Given the root of a binary tree, return the level order traversal of its nodes' values. (i.e., from left to right, level by level).

 

Example 1:

Input: root = [3,9,20,null,null,15,7]
Output: [[3],[9,20],[15,7]]

Example 2:

Input: root = [1]
Output: [[1]]

Example 3:

Input: root = []
Output: []

 

Constraints:

• The number of nodes in the tree is in the range [0, 2000].
• -1000 <= Node.val <= 1000

Solution:

Method 1 is to get height of tree, then for each number less than tree height, traverse the tree and get all keys at that level using DFS.

 
class Solution {
public:
    int height(TreeNode *root)
    {
        if (!root) return 0;
        return 1 + max(height(root->left), height(root->right));
    }
    void dfs(TreeNode *root, vector<int>&levelVals, int h)
    {
        if (!root || h<0) return;
        if (h==0) levelVals.push_back(root->val);
        dfs(root->left, levelVals, h-1);
        dfs(root->right, levelVals, h-1);
    }
    vector<vector<int>> levelOrder(TreeNode* root) {
        int H = height(root);
        vector<vector<int>> res;
        for (int h=0; h<H; h++)
        {
            vector<int> levelVals;
            dfs(root, levelVals, h);
            res.push_back(levelVals);
        }
        return res;
    }
};
 

Method 2 is to do DFS without getting height. Use the logic that if while going down from top, we are at same level as the size of keys array we append a new array and store keys of lower level in new array.

 
class Solution {
public:
    void dfs(TreeNode *root, vector<vector<int>>&res, int level)
    {
        if (!root) return;
        if (res.size()==level) res.push_back({});
        res[level].push_back(root->val);
        dfs(root->left, res, level+1);
        dfs(root->right, res, level+1);
    }
    vector<vector<int>> levelOrder(TreeNode* root) {
        vector<vector<int>> res;
        dfs(root, res, 0);
        return res;
    }
};
 

BFS Solution: Here we will need a queue. The children of the level nodes are stored in queue.

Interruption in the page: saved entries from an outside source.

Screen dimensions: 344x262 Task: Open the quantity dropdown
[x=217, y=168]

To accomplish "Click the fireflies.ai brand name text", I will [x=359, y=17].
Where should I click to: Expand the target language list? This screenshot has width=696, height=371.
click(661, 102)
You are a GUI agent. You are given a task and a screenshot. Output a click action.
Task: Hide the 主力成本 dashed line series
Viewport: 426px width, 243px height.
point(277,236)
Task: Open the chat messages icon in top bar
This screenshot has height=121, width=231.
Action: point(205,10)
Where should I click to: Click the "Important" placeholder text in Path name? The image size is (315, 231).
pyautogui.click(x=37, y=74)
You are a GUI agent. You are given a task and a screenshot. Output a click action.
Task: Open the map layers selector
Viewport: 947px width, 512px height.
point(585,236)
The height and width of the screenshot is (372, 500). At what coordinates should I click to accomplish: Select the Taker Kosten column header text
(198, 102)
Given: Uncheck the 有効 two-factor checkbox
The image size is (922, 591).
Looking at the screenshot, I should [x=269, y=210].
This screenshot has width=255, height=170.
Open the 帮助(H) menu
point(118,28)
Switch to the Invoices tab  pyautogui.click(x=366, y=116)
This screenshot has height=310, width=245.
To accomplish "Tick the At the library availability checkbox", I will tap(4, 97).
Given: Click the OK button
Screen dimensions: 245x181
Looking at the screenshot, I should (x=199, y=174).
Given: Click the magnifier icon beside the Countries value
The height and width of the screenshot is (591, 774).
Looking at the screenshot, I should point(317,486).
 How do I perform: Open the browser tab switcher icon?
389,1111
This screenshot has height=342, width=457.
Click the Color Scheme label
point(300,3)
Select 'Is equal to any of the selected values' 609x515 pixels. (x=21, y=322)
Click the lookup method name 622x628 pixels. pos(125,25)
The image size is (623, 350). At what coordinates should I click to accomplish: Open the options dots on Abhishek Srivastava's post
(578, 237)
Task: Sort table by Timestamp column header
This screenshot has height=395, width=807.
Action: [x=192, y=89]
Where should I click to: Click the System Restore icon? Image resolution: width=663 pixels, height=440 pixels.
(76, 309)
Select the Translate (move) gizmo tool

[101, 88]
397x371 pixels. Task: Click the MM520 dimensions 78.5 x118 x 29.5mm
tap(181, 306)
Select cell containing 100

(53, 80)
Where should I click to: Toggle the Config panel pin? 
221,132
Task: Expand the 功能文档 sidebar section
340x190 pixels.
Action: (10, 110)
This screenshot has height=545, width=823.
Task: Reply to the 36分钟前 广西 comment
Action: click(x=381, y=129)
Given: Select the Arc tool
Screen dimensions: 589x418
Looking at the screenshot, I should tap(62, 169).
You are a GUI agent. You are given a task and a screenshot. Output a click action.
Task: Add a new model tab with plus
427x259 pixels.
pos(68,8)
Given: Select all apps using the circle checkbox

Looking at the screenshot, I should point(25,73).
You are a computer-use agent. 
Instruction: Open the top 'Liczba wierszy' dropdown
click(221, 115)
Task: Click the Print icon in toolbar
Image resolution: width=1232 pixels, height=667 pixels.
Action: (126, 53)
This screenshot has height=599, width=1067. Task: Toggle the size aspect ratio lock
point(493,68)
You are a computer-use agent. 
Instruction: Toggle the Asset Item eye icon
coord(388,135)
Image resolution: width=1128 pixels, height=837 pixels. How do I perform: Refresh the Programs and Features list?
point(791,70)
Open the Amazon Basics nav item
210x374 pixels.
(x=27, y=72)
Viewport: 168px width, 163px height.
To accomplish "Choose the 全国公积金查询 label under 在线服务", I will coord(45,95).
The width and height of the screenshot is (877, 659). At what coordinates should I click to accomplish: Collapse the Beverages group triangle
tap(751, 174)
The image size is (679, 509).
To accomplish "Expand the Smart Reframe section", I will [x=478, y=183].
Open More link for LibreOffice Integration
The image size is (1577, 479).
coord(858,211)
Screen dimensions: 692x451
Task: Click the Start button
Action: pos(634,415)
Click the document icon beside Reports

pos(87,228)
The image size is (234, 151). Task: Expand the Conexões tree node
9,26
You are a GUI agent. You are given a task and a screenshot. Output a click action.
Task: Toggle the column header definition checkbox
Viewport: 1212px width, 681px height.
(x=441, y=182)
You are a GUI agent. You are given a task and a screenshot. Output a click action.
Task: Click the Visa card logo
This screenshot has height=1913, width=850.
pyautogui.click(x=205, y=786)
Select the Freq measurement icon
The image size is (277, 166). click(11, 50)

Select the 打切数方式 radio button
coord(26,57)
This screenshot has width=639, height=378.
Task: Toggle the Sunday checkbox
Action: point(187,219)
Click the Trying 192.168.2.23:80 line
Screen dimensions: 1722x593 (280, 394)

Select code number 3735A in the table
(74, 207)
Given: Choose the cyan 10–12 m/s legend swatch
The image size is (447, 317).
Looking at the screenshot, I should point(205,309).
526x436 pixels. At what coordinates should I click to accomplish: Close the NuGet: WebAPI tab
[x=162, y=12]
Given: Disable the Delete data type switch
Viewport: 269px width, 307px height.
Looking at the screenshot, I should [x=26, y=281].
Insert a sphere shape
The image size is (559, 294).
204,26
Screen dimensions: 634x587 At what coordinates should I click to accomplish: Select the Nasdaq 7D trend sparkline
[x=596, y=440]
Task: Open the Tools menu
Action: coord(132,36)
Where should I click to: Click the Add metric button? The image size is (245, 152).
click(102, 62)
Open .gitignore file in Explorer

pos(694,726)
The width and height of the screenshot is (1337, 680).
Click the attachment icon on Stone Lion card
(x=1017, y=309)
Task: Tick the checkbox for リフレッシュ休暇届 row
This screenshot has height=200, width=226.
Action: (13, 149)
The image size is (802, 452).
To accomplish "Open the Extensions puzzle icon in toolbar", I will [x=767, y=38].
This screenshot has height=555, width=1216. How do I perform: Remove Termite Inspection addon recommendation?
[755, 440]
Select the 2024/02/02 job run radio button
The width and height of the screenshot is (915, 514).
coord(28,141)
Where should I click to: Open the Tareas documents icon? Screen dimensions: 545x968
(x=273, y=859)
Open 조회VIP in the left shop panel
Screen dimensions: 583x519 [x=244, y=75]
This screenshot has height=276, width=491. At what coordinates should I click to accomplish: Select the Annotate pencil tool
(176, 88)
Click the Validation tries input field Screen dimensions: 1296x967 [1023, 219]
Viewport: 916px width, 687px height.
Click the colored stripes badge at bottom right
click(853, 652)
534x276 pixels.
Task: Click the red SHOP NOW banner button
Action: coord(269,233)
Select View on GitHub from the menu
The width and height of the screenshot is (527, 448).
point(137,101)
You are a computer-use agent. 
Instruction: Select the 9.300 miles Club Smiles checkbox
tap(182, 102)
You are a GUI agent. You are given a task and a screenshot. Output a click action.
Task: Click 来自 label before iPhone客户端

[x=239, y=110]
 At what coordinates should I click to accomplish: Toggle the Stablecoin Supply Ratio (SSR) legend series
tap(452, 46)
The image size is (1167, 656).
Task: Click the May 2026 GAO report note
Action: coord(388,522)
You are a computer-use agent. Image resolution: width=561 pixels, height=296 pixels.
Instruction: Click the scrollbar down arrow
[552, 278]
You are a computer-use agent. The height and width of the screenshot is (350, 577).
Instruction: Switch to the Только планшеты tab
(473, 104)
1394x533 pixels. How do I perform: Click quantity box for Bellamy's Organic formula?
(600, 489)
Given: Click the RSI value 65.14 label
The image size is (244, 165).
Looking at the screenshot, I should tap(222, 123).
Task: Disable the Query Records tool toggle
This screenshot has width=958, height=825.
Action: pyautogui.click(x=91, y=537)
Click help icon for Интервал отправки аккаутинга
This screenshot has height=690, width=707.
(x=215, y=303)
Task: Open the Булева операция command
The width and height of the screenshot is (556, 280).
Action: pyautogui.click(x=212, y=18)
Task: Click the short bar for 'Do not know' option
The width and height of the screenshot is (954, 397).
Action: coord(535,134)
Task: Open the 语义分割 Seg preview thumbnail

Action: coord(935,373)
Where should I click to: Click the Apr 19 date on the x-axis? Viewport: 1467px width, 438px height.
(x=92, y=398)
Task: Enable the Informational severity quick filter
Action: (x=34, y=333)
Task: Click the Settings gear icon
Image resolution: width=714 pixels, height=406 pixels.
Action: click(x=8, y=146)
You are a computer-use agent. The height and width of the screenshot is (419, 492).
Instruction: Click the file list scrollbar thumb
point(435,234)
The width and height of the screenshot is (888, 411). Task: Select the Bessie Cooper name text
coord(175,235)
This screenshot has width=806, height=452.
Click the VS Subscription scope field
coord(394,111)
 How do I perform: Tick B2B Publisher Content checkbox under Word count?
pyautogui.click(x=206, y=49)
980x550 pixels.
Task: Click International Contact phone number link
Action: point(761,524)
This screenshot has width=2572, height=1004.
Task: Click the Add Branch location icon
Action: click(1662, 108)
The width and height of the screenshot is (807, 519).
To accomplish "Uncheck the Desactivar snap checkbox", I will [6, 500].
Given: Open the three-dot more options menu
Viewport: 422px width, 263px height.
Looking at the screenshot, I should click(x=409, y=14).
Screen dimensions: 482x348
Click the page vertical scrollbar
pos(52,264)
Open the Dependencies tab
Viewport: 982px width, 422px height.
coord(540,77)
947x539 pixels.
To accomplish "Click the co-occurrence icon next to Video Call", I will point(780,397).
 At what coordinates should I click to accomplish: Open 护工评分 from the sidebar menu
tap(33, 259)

Then one by one we go over the queue.

 
class Solution {
public:
    vector<vector<int>> levelOrder(TreeNode* root) 
    {
        if (!root) return {};
        vector<vector<int>>res;
        queue<TreeNode *> Q;
        Q.push(root);
        while (!Q.empty())
        {
            vector<int> levelVals;
			// We cant go from 0 to Q.size() because Q.size() changes inside for loop
			// Hence we initialize i once using Q.size() and iterate in reverse.
            for (int i=Q.size()-1; i>=0; i--)
            {
                TreeNode *node = Q.front();
                Q.pop();
                levelVals.push_back(node->val);
                if (node->left) Q.push(node->left);
                if (node->right) Q.push(node->right);
            }
            res.push_back(levelVals);
        }
        return res;
    }
};